I’ve felt abandoned by God. Probably you have too. I talk with pastors, ministry leaders, and all kinds of Christ-followers who feel that God has left their side. It hurts! It’s disorienting!
The worst part of a time of spiritual darkness and dryness is when you feel like it’s your fault.
Discovering the Inner Light
In a Dark Night of the Soul you are not being punished for your sins. Nor has God actually abandoned you.
Of course, when we do sin we’re rejecting God and when this is our lifestyle then we will experience separation from God. God continually extends his grace to all of us sinners, but if we continually reject him, if our hearts our hard and dead to his kindness, then eventually he will discipline us in love to wake us up to our opportunity to be reconciled to him through Christ. There are negative consequences to sin.
But this is not what is going on in a Dark Night of the Soul.
In a Dark Night God has in love withheld certain blessings and withdrawn your felt sense of his presence. In love? What’s loving about feeling distant from God? God is teaching you to trust that he is good to you even when you can’t see or feel his goodness. Your love for God (and ultimately for other people too) is being tested — just as it was for Jesus on the cross.
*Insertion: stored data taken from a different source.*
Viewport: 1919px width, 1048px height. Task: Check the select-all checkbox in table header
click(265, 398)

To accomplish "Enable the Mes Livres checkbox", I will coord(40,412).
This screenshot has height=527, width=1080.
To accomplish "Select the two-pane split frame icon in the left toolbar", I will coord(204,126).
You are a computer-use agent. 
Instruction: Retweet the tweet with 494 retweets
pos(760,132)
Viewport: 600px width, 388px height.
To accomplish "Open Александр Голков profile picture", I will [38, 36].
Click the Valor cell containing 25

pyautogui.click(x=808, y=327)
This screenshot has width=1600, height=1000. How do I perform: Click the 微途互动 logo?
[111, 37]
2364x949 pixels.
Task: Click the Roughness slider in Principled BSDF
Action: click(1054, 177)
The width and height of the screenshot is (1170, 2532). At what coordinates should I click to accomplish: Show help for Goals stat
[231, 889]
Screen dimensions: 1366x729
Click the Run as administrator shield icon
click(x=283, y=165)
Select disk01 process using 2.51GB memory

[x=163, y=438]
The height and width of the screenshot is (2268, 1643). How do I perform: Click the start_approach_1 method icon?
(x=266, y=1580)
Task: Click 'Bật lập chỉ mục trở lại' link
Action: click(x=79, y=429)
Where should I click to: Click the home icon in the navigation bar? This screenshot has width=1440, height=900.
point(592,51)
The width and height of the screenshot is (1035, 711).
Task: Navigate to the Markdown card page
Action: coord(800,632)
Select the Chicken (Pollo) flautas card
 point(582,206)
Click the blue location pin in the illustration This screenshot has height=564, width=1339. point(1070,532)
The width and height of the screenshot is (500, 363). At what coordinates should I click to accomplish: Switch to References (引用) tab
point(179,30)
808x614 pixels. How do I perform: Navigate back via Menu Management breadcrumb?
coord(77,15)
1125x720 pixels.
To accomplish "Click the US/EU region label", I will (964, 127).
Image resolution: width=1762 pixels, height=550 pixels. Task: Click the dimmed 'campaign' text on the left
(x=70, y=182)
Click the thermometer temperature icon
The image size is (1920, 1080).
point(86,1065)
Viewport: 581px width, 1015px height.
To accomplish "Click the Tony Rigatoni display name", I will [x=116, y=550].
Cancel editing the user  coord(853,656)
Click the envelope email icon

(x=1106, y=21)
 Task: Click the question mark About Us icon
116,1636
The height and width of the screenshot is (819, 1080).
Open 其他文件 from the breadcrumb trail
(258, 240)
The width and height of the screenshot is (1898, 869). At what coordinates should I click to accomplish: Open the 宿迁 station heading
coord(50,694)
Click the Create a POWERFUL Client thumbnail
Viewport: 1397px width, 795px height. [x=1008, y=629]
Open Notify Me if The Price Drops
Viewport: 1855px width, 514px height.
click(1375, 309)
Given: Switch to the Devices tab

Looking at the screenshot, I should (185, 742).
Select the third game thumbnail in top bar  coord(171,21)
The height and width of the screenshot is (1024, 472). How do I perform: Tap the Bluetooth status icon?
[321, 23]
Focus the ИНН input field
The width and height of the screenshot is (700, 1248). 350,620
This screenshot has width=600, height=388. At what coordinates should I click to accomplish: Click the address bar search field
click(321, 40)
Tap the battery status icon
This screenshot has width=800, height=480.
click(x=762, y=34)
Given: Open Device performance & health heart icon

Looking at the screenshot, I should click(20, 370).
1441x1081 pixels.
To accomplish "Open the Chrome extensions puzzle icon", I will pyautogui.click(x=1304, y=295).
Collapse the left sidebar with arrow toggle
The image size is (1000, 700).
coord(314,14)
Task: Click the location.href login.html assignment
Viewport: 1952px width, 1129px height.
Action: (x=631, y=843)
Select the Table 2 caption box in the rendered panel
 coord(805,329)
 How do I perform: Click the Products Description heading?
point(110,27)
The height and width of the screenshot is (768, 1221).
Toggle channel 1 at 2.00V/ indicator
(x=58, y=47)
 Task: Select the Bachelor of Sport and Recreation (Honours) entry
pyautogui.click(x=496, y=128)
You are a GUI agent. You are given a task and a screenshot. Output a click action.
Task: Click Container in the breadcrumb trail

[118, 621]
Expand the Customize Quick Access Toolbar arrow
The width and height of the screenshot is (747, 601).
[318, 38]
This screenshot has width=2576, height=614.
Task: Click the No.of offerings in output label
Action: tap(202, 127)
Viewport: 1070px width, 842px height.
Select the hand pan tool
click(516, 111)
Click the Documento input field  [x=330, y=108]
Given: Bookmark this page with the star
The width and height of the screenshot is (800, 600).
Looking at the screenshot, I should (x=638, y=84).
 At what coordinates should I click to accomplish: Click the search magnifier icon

If in the midst or your trial you continue to trust in God through Christ, stay out of shame, listen, and look for God deep in your heart (which biblically speaking is your will, not your emotions) then eventually you can tap into the reality that the Holy Spirit is within you interceding earnestly for you, “Abba Father! Jesus is Lord!” (Galatians 4:6, 1 Corinthians 12:3).
The way that Jesus tapped into this spiritual reality as he was suffering on the cross was by praying Scripture, probably including Psalm 23. I bet you’ve never thought of this: the Lamb of God on the cross finding comfort in the Father as his Good Shepherd!
That’s a nice thought, but what gives you that idea Bill?
By quoting the first verse of Psalm 22 Jesus was using a common Jewish rabbinical teaching method of the day called a “remez.” He was invoking the whole passage that followed which for the Jews included not only all of Psalm 22, but also Psalms 23 and 24, which were always connected.
The Jews memorized whole Psalms and other long passages of Scripture. So when Jesus cried out, “My God, my God, why have you forsaken me?” observant Jews could finish the rest of Psalm 22, 23, and 24,i including these words:
For [the Lord] has not despised or disdained the suffering of the afflicted one; he has not hidden his face from him but has listened to his cry for help…
The Lord is my shepherd, I shall not be in want… Even though I walk through the valley of the shadow of death, I will fear no evil, for you are with me (Psalm 22:24, 23:1, 4).
Think of Jesus on the cross meditating on these Scriptures. Think of him crying out to God just like he did a few hours earlier in the Garden of Gethsemane, “Abba! Abba! Abba!” (Mark 14:36). In other words, as the cross is holding him up to be crucified Jesus is praying, “Papa! Hold me!”
Jesus went to the cross and endured the Dark Night of the Soul so that in our dark nights we would know that we are not in fact alone: Jesus is embracing us in Abba’s love.
The Lamb of God found comfort in Abba as his Good Shepherd.
The Lamb of God is our Good Shepherd.